As the country is on the road to economic recovery, the contract workforce is prime to remain in an era of increasing inequality. We need to ensure that workers re-entering the workforce are not being exploited but are on the path to secure careers. Companies should not be looking to absolve themselves of legal responsibilities to the workers they rely on, and should be working to ensure overall healthy working environments free of discrimination and harassment. Companies need to look at ways to close the racial and gender gaps between contract and non-contract employees. In order for contracting to be equitable, businesses need to streamline a more ethical process designed in support of workers and implemented through best practices. There are a few key areas that both the National Fund and TechEquity recommend:
- Companies need to provide contract workers with sustaining pay and employment opportunities. Companies should work with vendors to ensure they provide a living wage for workers and comparable benefits to those that are provided for direct employees.

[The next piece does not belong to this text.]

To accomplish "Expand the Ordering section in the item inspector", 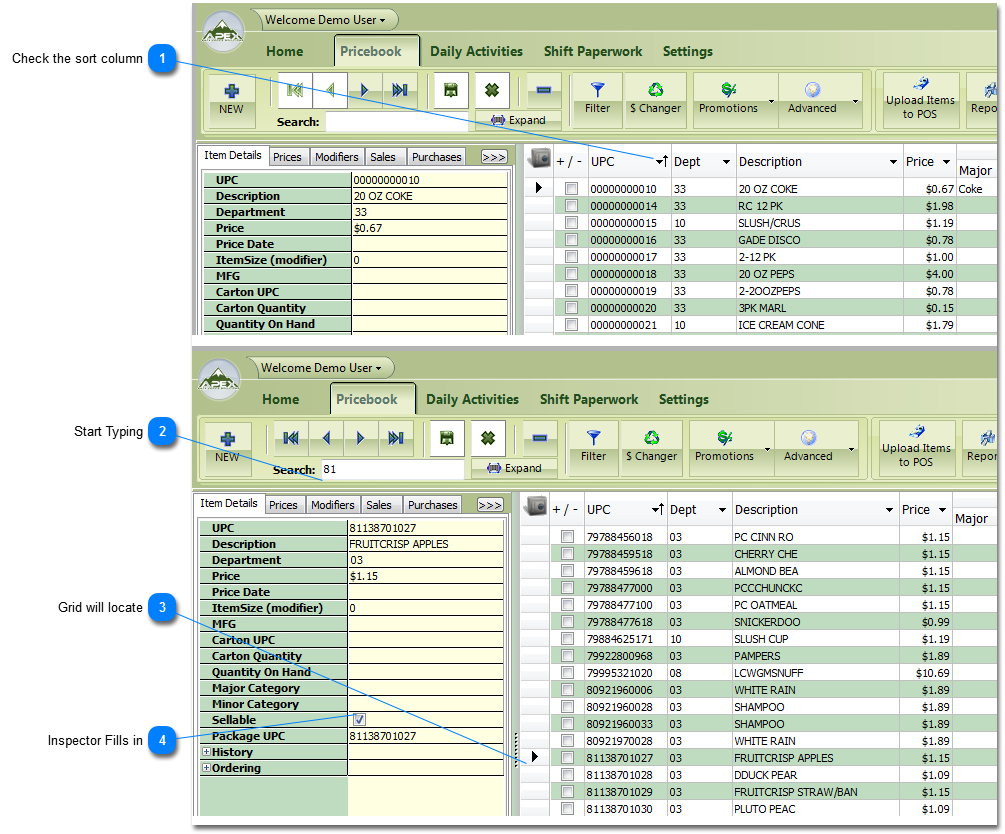I will pyautogui.click(x=207, y=768).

- Companies should provide clear written guidelines on the renewal and evaluation process for a contract and what the employee must do to commence the renewal of the contract.

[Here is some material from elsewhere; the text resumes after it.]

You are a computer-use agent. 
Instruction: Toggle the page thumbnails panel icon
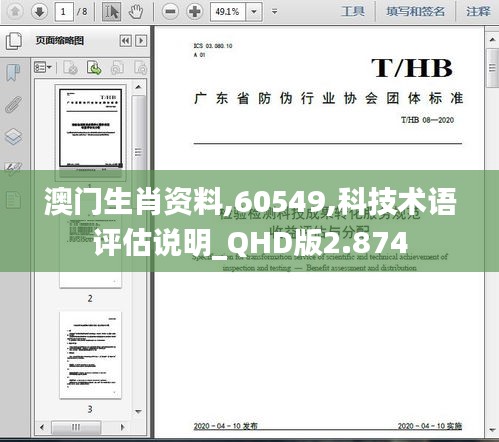tap(14, 41)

- Companies should prohibit contracts that limit contract workers from obtaining permanent employment.
- Companies should ensure employees receive adequate paid time off and parental leave and they should use a pro-rated model for temporary employees to participate.
- Companies should compensate workers for equal pay for equal work. This is a federal requirement under the Equal Pay Act. Contract workers disproportionately are Indigenous, Black, brown, women, and nonbinary. They are often paid less with lower benefits than the permanent employees, and they should be paid with equal pay for equal work.
- Companies should develop protocols to report workplace safety violations. Companies should develop an independent complaint process led by contract workers.
- Companies should require all vendors to provide detailed information to all workers that include pay rate, benefit options, employee contribution, paid time off, complaint procedures, HR protocols, agency fees, and location of assignment.
- Companies need to provide a breakdown of agency fees for service, wage rates, recruiting methods, mentorship opportunities, and retention rates.
- Companies need to create opportunities for contract workers to access internal jobs. They should establish pathways to direct employment.
The Contract Worker Disparity Project originated from TechEquity and Silicon Valley Rising in their examination of the harms that low-wage workers experience at tech companies. Shining light on the shadow workforce in tech companies is vital in the struggle for equity. Workers and the companies that employ them must work together to eliminate barriers to permanent employment, and implement transparency in wages, safety protocols, equitable pay rates, and benefit options. Finding solutions for contract workers is a first step to democratizing the workforce and increasing equity.